▶ [Task instructions] Within these entries, which lines include the string "computer"? Copy each one.

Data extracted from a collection
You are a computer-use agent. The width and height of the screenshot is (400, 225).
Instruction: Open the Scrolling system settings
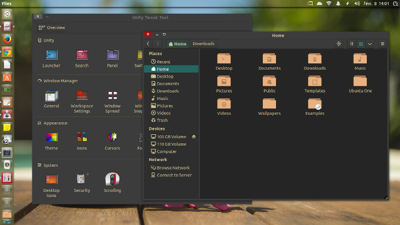coord(113,179)
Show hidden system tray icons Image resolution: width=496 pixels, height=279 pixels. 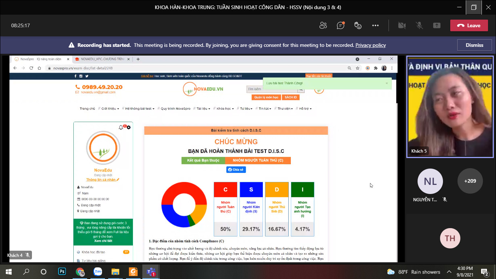449,272
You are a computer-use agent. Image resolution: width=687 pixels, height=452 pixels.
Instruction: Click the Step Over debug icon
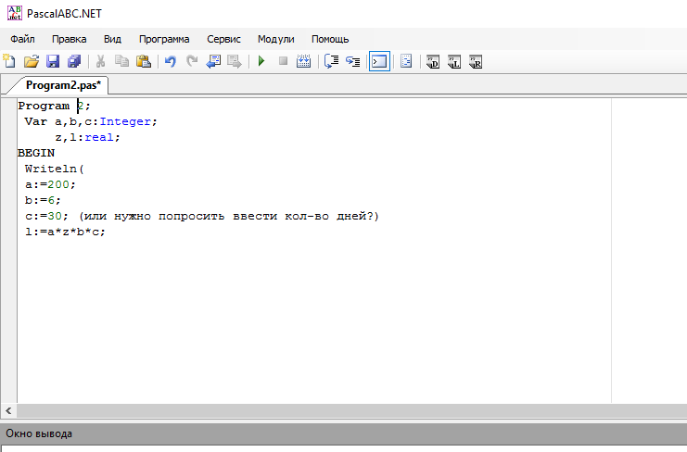(x=331, y=62)
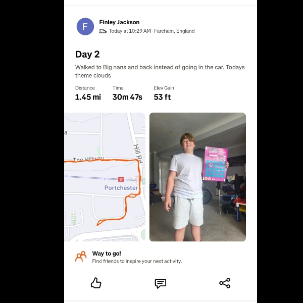Tap the orange find friends icon
This screenshot has width=303, height=303.
pos(81,257)
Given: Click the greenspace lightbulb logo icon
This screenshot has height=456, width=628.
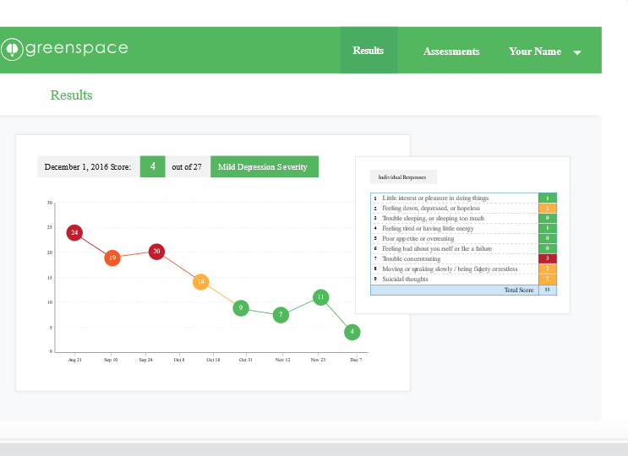Looking at the screenshot, I should click(12, 49).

▶ [Output below]
You are a computer-use agent. The width and height of the screenshot is (400, 225).
You are a computer-use agent. Image resolution: width=687 pixels, height=452 pixels.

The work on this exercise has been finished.